しかし、当然のように復帰一週目は持久力がなく、日曜の最終便でワンテンに持ち込むのがやっとだった。
あと少しで冬が来ると思うと、さすがに焦りも出てきた。
もう登る意外にない。飯食ってるときも、風呂入ってるときも、便所に入ってるときもプロジェクトのことしか考えられなくなっていた。
そして次の週末、「今度こそは絶対や!登れんかったらもうやめる…!!」と強い気持ちで岩場に向かった。
しかし、土曜日は4便出すが全てワンテン、そして日曜日も4便目まで失敗していよいよ後がなくなった。
「また強くなって来るか…」そう思って最後のトライにするつもりで5便目を出す。最終核心まではほぼ自動化だったが、何せ5便目、体の疲労はピークを超えていた。しかし、すべての力と根性をしぼりだし核心のデットを飛ばした〜、すると、な、なんと止まったではないか!びっくりしてホールドを離しそうになるが、力を込めてなんとか耐える。
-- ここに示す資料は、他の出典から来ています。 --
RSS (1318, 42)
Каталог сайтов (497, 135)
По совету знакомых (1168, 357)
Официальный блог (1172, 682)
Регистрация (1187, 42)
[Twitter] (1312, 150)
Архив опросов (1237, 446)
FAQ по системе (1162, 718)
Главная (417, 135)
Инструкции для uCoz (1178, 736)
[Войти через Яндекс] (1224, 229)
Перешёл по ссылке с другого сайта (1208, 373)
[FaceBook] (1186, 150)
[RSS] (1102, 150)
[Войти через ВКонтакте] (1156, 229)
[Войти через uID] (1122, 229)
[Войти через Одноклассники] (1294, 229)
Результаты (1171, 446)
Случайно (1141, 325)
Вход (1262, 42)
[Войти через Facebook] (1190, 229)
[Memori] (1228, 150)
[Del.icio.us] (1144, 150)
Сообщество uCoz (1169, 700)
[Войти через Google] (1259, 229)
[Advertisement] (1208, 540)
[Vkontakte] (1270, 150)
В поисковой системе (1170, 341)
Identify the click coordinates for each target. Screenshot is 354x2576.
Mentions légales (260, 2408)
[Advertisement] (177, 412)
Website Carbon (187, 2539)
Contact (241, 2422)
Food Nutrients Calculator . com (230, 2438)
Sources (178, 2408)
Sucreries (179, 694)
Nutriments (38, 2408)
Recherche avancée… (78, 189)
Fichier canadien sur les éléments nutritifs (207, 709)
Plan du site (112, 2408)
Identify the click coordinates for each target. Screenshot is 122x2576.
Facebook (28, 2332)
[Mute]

絶対登ってやる!という強い気持ちに変わり、最後のハング越えをはがされそうになりながらも、一手一手ホールドを睨みつけて手を出し、なんとか止める。終了点にたどりついたときは5分くらい動けなかった。
サイコネス5.13c/dが完成した。
何回やったか覚えてないくらい打ち込んで、決してかっこいいクライミングではなかったかもしれないが、サイコネスの初登は私のクライミング人生において指折りの死闘だった。
現在、サイコネスのある「学力石」は、採石会社の土地であるため入山禁止状態にあるが、サイコネス以外にも「備後のユージ」など素晴らしいルートが並ぶこのエリアは、備中のみならず、西日本屈指のエリアであろう。
この岩場でコソコソしないでクライミングができる、いつかそんな日が来ることを願いたい。